(GOALS):
A. Rewrite the paragraph beginning "For gen2 butler these will be" from the post on the visit definition change as a short bulleted list, keeping its main facts.
B. According to the post on the visit definition change, what two things combine to form exposure_id for LSSTCam and LATISS?

(EXCERPTED PASSAGE):
--

Change to visit definition for LSSTCam and LATISS

dm-dev
Tags: #<Tag:0x00007f61a389b5a0>

(Tim Jenness) #1

For the next weekly there will be a change in the definition of visit used for LATISS (and later LSSTCam and ComCam).

Previously we have been treating visit as the same thing as the exposure. This is fine if each visit only has one exposure in it but that doesn’t work in the general case where you are taking multiple exposures that you want to combine. We now report four distinct quantities in the metadata translator:

  • Observation_id is a unique string associated with this exposure. It’s read directly from the OBSID header.
  • Exposure_group is a string that is the same for every exposure that should be treated as a single processing entity. This is the value of the GROUPID header and is generally set by the script queue and can be modified in a controlled way by the observing script if the observing script wants to separate exposures into separate groups. This is the new way that a visit is defined during observing.
  • exposure_id: This is an integer derived from the observation_id. For LSSTCam and LATISS it’s going to be a combination of the day of observation (YYYYMMDD) and a zero-padded sequence number.
  • visit_id: This is an integer derived from exposure_group. You won’t be able to easily predict this from the GROUPID header (especially if the GROUPID header has an unexpected form).

For gen2 butler these will be in the registry as obsid, expId, expGroup and visit. If you have been previously writing code that used visit, simply changing that to expId will be enough. If you are listening to events from the summit observing system you should be able to use the obsid directly rather than trying to work out how to generate expId from obsid.

--

(SUPPLIED RECORDS):
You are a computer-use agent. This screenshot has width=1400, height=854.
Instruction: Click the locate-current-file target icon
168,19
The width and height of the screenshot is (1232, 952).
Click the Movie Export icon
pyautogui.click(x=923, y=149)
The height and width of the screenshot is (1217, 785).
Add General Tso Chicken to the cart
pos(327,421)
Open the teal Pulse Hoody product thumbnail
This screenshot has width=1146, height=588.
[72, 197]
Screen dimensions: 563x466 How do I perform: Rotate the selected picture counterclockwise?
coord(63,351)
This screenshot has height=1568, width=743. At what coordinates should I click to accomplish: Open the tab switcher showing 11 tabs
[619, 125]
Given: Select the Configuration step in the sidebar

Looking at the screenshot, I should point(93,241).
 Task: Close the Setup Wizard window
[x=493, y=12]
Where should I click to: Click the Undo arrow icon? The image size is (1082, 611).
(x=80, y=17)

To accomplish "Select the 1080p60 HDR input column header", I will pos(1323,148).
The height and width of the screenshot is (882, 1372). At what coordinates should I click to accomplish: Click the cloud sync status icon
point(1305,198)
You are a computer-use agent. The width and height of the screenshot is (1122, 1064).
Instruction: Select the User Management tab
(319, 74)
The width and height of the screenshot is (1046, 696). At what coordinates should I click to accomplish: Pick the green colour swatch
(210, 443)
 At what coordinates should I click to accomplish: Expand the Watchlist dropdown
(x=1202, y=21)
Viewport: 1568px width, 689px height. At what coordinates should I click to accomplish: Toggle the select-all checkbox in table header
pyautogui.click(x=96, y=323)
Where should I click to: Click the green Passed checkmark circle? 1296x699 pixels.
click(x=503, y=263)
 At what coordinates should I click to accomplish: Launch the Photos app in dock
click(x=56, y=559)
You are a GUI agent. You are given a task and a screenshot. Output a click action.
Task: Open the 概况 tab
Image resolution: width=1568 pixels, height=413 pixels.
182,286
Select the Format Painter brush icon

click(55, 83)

--

(WRITTEN RESPONSES):
A.
- In the gen2 butler registry, the four quantities appear as obsid, expId, expGroup and visit.
- Code that previously used visit only needs to be changed to use expId.
- Anyone listening to events from the summit observing system should be able to use obsid directly instead of working out how to generate expId from it.

B. The day of observation (YYYYMMDD) and a zero-padded sequence number.